While NASA officials know such technology would be extremely valuable here on Earth, it’s offering a hefty $1.5 million incentive to inventors and entrepreneurs to create something that will power robotics during prolonged sunless periods in space.

The Night Rover Challenge is to demonstrate solar energy collection and storage systems suitable for rovers to operate through several cycles of daylight and darkness, according to a release about the contest. During daylight, systems can collect photons or thermal energy from the sun.

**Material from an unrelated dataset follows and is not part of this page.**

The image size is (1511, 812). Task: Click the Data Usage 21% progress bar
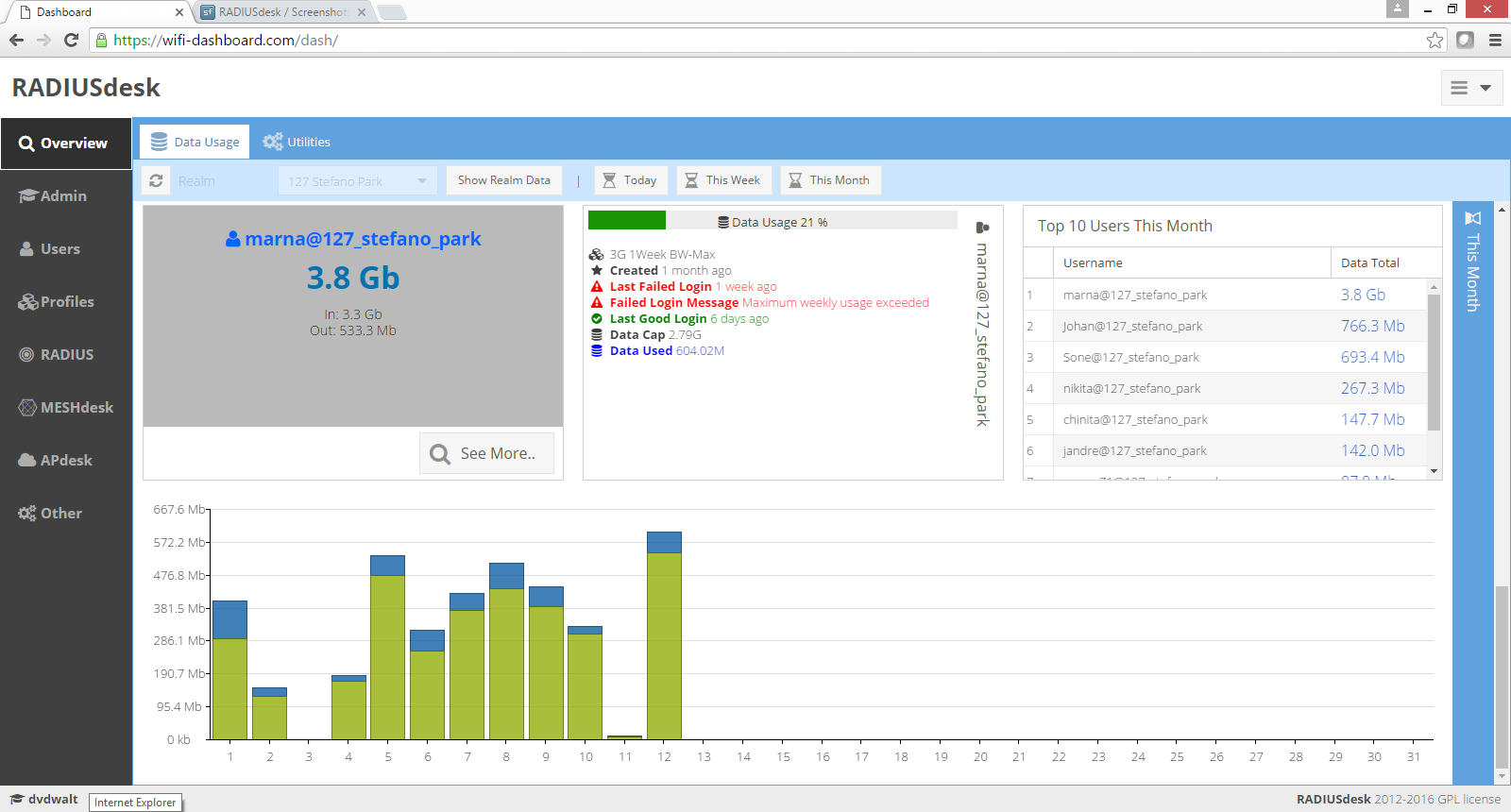pos(772,221)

During darkness, the stored energy would be used to move the rover toward a destination and to continue its exploration work.

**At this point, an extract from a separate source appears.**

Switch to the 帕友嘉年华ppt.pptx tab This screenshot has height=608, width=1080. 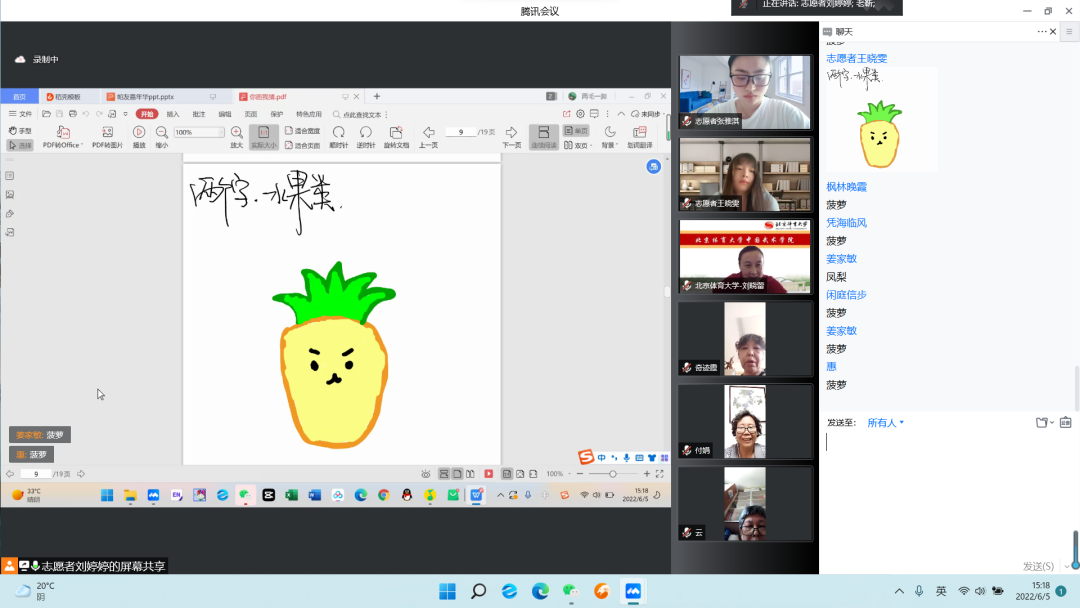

“NASA has not yet operated vehicles under the conditions being addressed in this Challenge,” said David Steitz, a NASA spokesman. “For short duration periods of darkness, spacecraft typically use energy stored in batteries and then recharge them during periods of sunlight.”

The Night Rover Challenge is one of NASA’s Centennial Challenges. There have been 21 such competitions since 2005 and NASA has awarded winners more than $4.5 million.

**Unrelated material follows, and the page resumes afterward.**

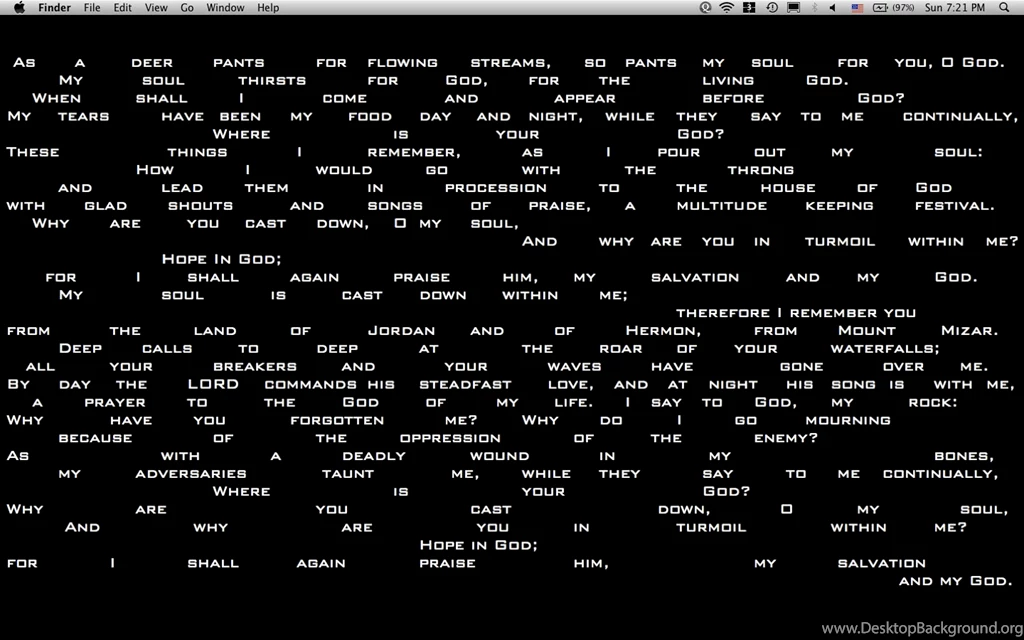Open the Displays menu bar icon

NASA's Centennial Challenges seek unconventional solutions to problems of interest to the agency and the nation, according to a release about the competition. NASA provides the prize purse, but the competitions are managed by non-profit organizations that cover the cost of operations through commercial or private sponsorships.

While previous winners have gone on to form successful businesses with continuing financial interest and support from NASA, this may be the first challenge with major terrestrial implications.

Steitz gave examples of previously successful Centennial Challenge winners like Peter Homer who won the Astronaut Glove Challenge to prevent hand fatigue and has gone on to sign long-term contracts with NASA for space suits.

“Masten Space Systems and Armadillo Aerospace won prizes in the Lunar Lander Challenge in 2009,” Steitz said. “Both are pursuing opportunities in the sub-orbital launch business.”

This is the first time NASA has partnered with The Cleantech Open for one of its Centennial Challenges.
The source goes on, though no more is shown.